Systemic metabolic syndrome also has been linked to increased breast cancer risk, but “exactly why is unclear,” Dannenberg said. Tying the initial demonstration of local breast tissue inflammation to systemic metabolic factors, Dannenberg’s lab showed that about half of the 100 women with early-stage breast cancer who have white adipose inflammation in the breast also had elevated insulin, glucose, triglycerides, and other markers of metabolic syndrome. In a second cohort of 127 women, inflammation was associated with a worse course of disease for women who go on to develop metastatic breast cancer. “This leads us to postulate that inflammation may be critical for understanding the established link between metabolic syndrome and breast cancer risk,” Dannenberg said. “However, if inflammation has multiple effects including contributing to insulin resistance, then anti-inflammatory strategies to reduce risk may be more effective than simply targeting insulin.”

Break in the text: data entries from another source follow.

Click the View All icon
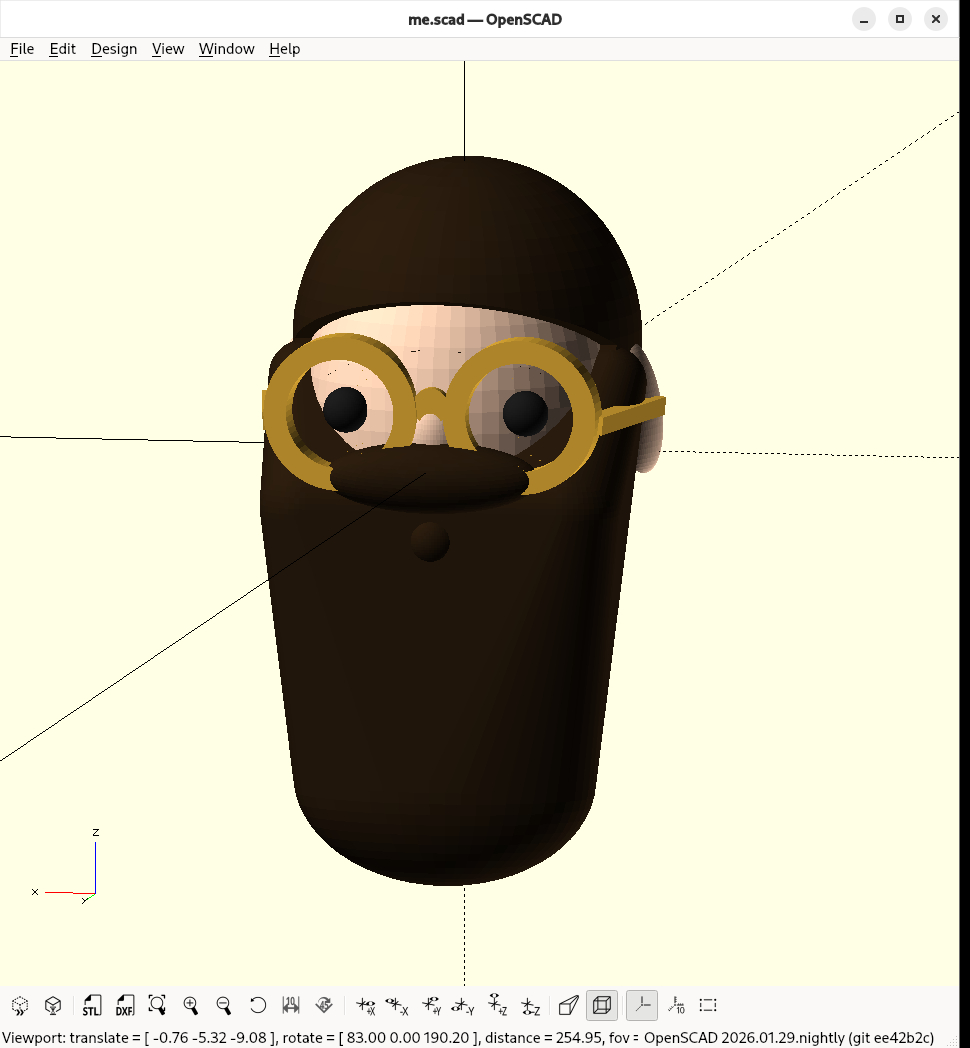970x1048 pixels. click(x=157, y=1005)
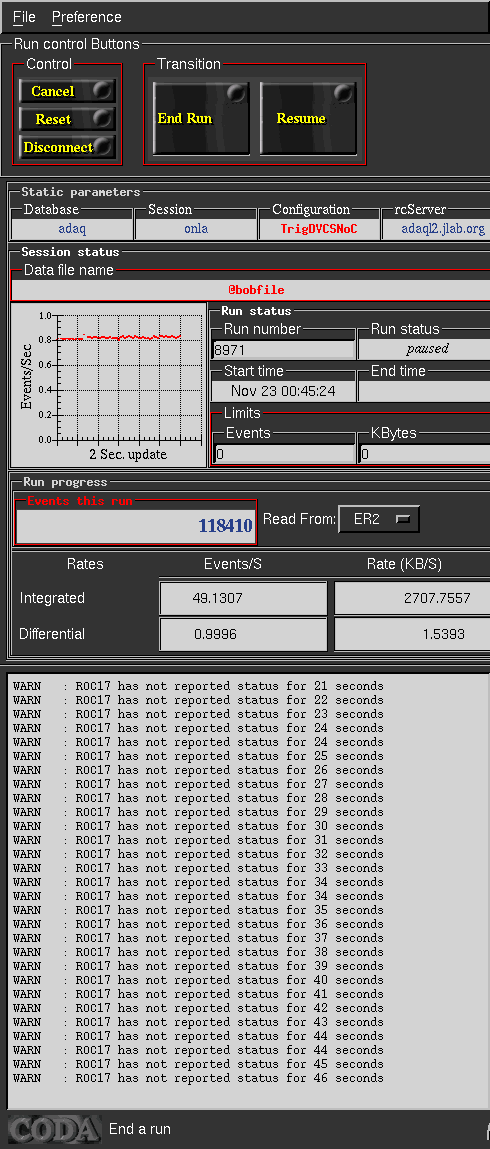Click the End Run transition button
Image resolution: width=490 pixels, height=1149 pixels.
tap(201, 118)
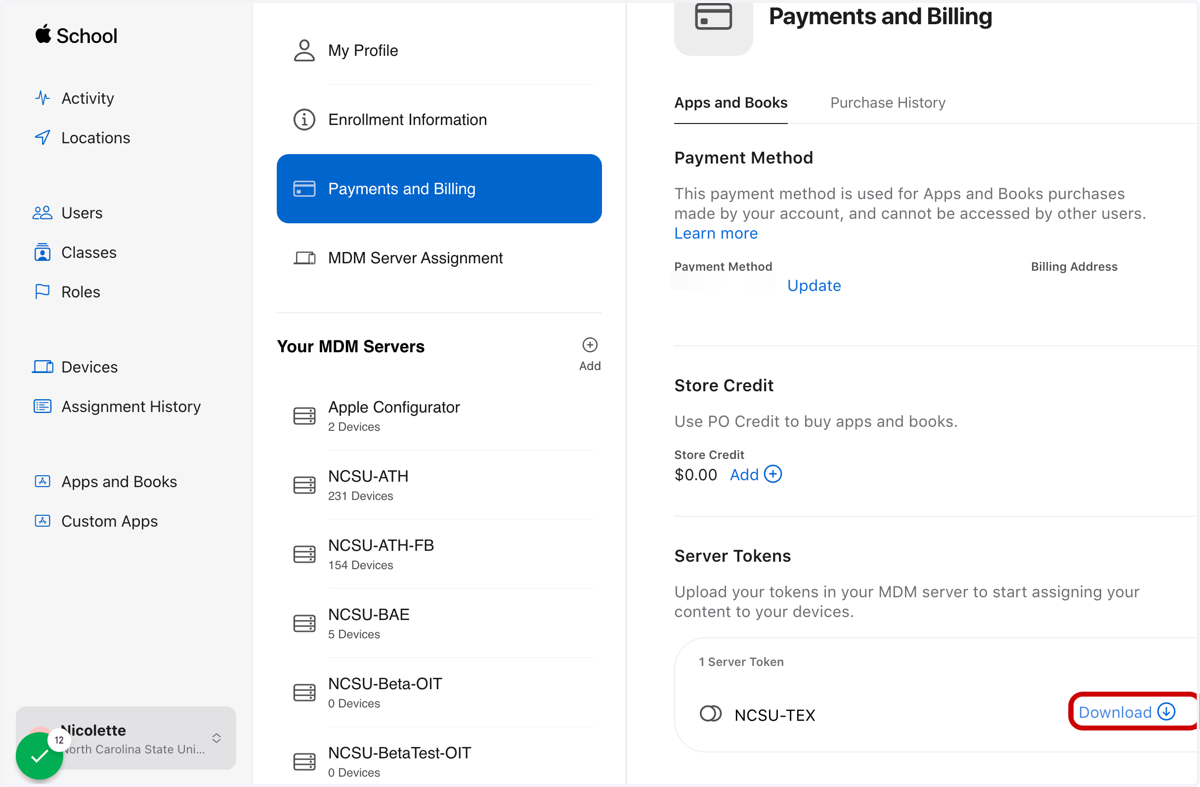Select the Custom Apps icon
1200x787 pixels.
tap(42, 521)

Because the cause of breast cancer in normal-sized women is uncertain, Dannenberg is investigating both adipose inflammation and aromatase levels in metabolically obese but normal-sized women because he believes occult breast adipose inflammation may be a key driver of breast cancer risk in those normal-sized women. His lab also has begun an effort to develop metabolic markers that could reflect both inflammation and aromatase levels to noninvasively gauge breast cancer risk.

Many others are following suit to find both markers of risk and ways to reduce that risk. “I think we have well established the connection between obesity and cancer. We are now moving away from proving the connection to asking, ‘How do we disconnect the link?’” Hursting said.